==== Текст ====
Кого имеет в виду Достоевский? Откуда такая одобрительность неучастия верхов в словах Левина и князя Щербацкого? Почему так небрежительно Толстой в неопубликованном Эпилоге говорит о «жирных сербах» (напомню: «этих-то жирных в угнетении Сербов шли спасать худые и голые русские мужики. И для этих жирных Сербов отбирали копейки под предлогом Божьего дела у голодных русских людей»)?

В июле 1876 г., когда еще не была начата работа над финальной частью романа, Толстой проявил особый интерес к событиям сербско-турецкой войны, начавшейся с восстания в Герцеговине. Ему трудно верилось в серьезность события, и он даже выразил сомнение в его «существовании» (см. письмо А. Фету от 21 июля 1878 г.; 62, 280).

События на Балканах развивались быстро и не в пользу Сербии, которая терпела одно поражение за другим, и к концу лета трагическая ситуация стала особенно ощутимой. По возращении в двадцатых числах сентября из Самары и Оренбурга Толстой писал А. Фету:

«Поездка моя была очень интересна — отдохнул от всей этой сербской бессмыслицы; но теперь опять только и слышу и не могу даже сказать, что ничего не понимаю, — понимаю, что всё это слабо и глупо» (62, 287).
====
Письменное задание A | Извлеките, пожалуйста, без изменений отрезок строк данных от самого их начала до строки с «pyautogui.click(x=28, y=192)» включительно.
Письменное задание B | Продолжите текст о Толстом и сербской войне, начав сразу после его последней фразы.
Строки данных к тексту о Толстом и сербской войне отношения не имеют.
==== Исходные данные ====
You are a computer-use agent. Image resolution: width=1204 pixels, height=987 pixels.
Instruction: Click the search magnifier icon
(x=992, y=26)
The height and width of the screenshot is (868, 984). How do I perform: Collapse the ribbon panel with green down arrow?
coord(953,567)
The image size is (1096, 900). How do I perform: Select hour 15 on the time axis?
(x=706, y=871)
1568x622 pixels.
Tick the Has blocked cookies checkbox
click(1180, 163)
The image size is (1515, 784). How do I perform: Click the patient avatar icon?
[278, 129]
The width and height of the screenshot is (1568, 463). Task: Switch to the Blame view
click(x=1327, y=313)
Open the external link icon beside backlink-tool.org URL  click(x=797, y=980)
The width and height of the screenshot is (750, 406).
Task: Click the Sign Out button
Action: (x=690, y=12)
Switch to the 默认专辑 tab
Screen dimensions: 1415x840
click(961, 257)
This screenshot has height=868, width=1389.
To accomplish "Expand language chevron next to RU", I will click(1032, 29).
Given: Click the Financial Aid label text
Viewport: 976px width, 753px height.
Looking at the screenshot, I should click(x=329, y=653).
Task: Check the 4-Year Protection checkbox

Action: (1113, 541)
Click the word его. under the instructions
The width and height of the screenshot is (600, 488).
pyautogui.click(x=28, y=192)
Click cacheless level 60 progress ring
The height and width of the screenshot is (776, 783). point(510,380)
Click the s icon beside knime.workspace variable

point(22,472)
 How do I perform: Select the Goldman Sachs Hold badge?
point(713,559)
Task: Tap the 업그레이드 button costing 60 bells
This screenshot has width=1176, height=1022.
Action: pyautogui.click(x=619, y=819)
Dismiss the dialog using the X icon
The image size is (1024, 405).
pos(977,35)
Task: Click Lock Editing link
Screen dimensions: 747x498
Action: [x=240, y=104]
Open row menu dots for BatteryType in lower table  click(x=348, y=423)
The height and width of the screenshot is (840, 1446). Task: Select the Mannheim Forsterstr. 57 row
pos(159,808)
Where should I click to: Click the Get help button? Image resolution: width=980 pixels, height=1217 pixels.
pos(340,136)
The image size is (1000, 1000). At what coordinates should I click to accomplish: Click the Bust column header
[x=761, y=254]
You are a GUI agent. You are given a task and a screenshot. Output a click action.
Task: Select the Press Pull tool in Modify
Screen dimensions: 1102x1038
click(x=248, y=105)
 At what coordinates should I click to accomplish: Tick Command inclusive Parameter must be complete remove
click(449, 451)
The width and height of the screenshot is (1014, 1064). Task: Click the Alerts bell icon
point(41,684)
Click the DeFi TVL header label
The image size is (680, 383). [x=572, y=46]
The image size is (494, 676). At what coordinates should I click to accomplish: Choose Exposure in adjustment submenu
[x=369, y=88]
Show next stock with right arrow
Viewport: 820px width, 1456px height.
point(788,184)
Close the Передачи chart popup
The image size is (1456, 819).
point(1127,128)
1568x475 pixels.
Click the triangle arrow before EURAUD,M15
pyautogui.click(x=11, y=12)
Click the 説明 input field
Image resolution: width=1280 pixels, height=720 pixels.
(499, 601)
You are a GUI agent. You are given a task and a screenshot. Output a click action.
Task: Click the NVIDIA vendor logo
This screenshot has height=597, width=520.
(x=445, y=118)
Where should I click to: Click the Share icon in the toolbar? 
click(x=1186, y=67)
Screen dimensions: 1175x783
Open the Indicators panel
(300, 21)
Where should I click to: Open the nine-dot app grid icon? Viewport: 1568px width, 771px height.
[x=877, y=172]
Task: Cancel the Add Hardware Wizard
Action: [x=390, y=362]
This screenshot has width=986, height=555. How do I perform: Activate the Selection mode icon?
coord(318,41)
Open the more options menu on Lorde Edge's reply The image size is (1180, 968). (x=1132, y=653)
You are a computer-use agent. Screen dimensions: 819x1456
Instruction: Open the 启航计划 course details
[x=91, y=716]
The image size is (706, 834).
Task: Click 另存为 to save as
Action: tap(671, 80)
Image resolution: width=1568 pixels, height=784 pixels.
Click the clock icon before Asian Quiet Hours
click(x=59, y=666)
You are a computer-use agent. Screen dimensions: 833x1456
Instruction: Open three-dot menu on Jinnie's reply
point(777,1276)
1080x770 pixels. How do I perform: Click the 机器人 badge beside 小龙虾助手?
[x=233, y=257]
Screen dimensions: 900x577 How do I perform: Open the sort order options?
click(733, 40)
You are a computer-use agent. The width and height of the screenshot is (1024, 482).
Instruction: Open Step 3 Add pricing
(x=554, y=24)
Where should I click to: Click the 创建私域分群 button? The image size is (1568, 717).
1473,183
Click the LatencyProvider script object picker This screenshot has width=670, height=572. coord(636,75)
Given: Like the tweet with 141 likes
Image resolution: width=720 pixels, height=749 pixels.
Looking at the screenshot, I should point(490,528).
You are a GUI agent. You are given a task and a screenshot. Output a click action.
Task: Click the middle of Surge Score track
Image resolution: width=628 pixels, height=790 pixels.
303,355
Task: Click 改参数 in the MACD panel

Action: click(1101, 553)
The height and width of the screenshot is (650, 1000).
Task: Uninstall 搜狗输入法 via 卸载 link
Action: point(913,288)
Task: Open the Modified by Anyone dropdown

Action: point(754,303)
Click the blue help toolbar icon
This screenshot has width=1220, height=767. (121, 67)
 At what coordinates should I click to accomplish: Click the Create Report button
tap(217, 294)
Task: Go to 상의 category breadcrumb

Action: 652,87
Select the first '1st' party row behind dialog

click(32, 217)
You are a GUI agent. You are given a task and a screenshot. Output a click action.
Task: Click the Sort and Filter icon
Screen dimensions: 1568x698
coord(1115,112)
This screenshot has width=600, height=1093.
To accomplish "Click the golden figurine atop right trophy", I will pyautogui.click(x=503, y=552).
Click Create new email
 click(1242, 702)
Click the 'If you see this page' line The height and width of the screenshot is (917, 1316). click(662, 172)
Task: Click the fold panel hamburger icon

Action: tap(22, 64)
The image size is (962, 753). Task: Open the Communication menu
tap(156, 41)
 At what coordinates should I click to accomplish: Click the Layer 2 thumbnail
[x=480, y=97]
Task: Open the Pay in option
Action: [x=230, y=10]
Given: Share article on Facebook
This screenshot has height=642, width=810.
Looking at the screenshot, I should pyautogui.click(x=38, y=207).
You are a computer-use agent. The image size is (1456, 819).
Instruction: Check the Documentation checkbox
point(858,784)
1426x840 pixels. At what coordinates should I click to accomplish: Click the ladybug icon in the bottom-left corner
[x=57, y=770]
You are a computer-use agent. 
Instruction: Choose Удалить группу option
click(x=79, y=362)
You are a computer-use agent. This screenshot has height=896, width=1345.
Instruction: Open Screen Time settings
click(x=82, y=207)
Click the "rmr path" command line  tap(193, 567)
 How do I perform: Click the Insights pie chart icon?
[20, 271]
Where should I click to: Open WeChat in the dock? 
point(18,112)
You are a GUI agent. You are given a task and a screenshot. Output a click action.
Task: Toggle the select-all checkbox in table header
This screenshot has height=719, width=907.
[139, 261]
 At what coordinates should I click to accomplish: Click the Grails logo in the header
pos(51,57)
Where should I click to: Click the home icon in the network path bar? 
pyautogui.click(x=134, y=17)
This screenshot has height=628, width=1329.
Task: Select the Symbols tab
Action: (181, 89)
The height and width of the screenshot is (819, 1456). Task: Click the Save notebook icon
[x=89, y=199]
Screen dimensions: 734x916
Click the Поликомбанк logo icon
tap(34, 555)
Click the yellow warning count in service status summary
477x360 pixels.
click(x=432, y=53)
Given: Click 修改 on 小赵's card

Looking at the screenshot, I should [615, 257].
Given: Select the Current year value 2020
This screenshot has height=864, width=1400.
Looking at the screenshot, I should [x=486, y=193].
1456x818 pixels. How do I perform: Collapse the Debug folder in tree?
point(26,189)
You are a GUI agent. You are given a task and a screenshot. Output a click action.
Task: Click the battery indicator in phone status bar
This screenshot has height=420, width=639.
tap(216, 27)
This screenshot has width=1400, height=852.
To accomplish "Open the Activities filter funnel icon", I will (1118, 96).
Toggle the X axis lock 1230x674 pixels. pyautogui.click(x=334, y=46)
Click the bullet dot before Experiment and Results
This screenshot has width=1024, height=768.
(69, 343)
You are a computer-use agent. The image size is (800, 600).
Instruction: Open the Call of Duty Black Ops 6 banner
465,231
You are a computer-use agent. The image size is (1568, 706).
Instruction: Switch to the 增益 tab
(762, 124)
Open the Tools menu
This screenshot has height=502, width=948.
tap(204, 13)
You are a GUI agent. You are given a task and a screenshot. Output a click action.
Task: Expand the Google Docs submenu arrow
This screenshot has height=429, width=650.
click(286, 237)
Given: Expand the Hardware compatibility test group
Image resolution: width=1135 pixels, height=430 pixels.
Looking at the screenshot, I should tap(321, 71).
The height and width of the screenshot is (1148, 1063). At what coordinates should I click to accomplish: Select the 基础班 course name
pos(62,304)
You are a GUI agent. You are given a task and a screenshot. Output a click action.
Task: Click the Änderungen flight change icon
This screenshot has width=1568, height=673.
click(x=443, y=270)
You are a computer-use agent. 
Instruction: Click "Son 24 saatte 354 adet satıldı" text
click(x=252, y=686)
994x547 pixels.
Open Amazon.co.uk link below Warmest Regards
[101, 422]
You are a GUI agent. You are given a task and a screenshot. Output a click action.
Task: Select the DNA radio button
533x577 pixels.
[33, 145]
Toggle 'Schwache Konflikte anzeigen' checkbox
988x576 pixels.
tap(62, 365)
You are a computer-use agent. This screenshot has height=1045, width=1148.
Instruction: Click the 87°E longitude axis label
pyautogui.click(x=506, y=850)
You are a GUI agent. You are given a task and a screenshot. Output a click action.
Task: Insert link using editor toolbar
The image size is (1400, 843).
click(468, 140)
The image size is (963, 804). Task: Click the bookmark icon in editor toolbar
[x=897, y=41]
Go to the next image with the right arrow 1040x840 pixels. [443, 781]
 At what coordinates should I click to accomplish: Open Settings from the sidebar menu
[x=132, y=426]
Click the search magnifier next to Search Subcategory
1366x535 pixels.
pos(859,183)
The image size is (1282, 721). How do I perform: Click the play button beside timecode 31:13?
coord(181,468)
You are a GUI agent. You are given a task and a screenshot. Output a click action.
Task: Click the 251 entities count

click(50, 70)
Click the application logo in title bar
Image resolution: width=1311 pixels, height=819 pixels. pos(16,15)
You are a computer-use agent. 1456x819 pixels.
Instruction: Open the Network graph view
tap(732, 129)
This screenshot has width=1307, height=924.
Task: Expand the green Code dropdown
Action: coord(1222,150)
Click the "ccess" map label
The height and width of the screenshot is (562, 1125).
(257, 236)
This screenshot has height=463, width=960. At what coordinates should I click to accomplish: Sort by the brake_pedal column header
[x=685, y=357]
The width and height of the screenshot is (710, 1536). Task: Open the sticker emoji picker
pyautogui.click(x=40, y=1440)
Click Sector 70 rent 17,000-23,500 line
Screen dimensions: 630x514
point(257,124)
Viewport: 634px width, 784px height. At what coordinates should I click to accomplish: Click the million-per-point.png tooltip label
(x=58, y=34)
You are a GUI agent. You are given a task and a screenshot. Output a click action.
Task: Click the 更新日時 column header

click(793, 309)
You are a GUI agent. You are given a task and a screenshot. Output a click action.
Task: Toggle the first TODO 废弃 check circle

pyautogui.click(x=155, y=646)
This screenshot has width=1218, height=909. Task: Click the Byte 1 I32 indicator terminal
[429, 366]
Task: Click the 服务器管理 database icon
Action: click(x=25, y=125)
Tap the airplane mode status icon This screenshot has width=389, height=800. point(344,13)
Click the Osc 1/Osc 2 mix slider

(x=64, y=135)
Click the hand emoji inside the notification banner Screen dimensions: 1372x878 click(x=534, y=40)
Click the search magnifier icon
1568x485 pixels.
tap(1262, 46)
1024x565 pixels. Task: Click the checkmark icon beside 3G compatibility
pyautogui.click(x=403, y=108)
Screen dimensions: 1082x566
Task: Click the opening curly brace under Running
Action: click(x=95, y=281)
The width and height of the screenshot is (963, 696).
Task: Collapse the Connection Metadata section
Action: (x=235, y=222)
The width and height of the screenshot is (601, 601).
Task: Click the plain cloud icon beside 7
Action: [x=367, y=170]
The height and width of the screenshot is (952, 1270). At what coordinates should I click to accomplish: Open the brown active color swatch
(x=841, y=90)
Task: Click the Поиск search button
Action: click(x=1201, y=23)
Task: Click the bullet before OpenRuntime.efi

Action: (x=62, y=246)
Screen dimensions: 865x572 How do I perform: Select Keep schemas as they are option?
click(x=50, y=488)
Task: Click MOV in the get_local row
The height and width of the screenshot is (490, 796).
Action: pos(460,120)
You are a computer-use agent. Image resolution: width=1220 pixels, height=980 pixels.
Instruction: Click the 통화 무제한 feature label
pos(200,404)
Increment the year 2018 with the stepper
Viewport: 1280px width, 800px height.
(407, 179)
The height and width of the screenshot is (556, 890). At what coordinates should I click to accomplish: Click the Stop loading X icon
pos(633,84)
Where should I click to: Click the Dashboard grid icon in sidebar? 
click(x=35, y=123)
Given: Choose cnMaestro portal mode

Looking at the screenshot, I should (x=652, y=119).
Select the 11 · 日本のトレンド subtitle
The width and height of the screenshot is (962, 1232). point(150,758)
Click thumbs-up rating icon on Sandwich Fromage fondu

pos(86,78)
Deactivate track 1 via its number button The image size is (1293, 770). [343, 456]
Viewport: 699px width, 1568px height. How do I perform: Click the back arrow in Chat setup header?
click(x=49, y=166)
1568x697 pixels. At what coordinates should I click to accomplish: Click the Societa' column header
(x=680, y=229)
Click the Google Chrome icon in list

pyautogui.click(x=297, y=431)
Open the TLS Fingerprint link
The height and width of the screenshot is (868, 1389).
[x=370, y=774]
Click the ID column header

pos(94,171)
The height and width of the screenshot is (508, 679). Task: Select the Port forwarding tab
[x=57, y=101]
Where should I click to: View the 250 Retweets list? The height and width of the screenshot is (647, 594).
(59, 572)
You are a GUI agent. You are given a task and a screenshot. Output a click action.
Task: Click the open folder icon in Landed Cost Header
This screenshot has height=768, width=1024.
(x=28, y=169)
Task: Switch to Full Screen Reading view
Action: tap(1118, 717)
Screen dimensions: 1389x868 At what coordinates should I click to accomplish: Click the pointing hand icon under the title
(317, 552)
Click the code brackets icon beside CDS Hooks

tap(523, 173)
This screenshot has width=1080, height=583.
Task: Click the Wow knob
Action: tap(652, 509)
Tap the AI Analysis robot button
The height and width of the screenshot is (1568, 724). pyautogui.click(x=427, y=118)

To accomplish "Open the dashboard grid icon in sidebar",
====
Ответ A |
You are a computer-use agent. Image resolution: width=1204 pixels, height=987 pixels.
Instruction: Click the search magnifier icon
(x=992, y=26)
The height and width of the screenshot is (868, 984). How do I perform: Collapse the ribbon panel with green down arrow?
coord(953,567)
The image size is (1096, 900). How do I perform: Select hour 15 on the time axis?
(x=706, y=871)
1568x622 pixels.
Tick the Has blocked cookies checkbox
click(1180, 163)
The image size is (1515, 784). How do I perform: Click the patient avatar icon?
[278, 129]
The width and height of the screenshot is (1568, 463). Task: Switch to the Blame view
click(x=1327, y=313)
Open the external link icon beside backlink-tool.org URL  click(x=797, y=980)
The width and height of the screenshot is (750, 406).
Task: Click the Sign Out button
Action: (x=690, y=12)
Switch to the 默认专辑 tab
Screen dimensions: 1415x840
click(961, 257)
This screenshot has height=868, width=1389.
To accomplish "Expand language chevron next to RU", I will click(1032, 29).
Given: Click the Financial Aid label text
Viewport: 976px width, 753px height.
Looking at the screenshot, I should click(x=329, y=653).
Task: Check the 4-Year Protection checkbox

Action: (1113, 541)
Click the word его. under the instructions
The width and height of the screenshot is (600, 488).
pyautogui.click(x=28, y=192)

Ответ B |
Отдых «от всей этой сербской бессмыслицы» свидетельствует о том, что Толстой изначально принял близко к сердцу все происходящее в Сербии, но изначально он понимал и другое: невозможность победы не обученных военному делу сербов над турками, которые с детства обучались «науке убивать». Отсюда оценка происходящего — «все это слабо и глупо». Кроме того, информации о событиях в Сербии было немного, да и та была разноречивой.

Претила Толстому и деятельность Славянских комитетов России по набору добровольцев для сербско-турецкой войны. Претила, может быть, потому, что Толстого всегда раздражала «шумиха» в общественной жизни и что ему были хорошо знакомы последствия экзальтации масс народа (смерть Верещагина в «Войне и мире»). Один из комитетов, возглавляемый Иваном Аксаковым, активно поддерживал всеславянское движение, критически относился к официальной внешней политике России, а в период восточного кризиса 1870-х гг. стремился действовать независимо от правительства, т. е. вопреки государственным установкам. Возможно, что на отрицательном восприятии Толстым деятельности славянского комитета сказалось ревностное чувство к его Главе — Ивану Аксакову, мужу Анны Федоровны Тютчевой, дочери поэта, с которой у Толстого в молодости были довольно сложные отношения.

«Ездил я в Москву узнавать про войну, — писал Толстой А. Фету. — Всё это волнует меня очень. Хорошо тем, которым всё это ясно; но мне страшно становится, когда я начинаю вдумываться во всю сложность тех условий, при которых совершается история, как дама, какая-нибудь Аксакова, с своим мизерным тщеславием и фальшивым сочувствием к чему-то неопределенному, оказывается нужным винтиком во всей машине» (62, 288).

История — игрушка в руках судьбы, случайность, а отношение к русским добровольцам построено на «фальшивом сочувствие к чему-то неопределенному».

Однако все вышесказанное — это только предположение. Мотивы остаются до конца непроясненными.

В романе более осязаемой, чем в предшествующих художественных произведениях Толстого, стала идея «непротивления злу», пока употребляемая без знаменитого дополнения «насилием».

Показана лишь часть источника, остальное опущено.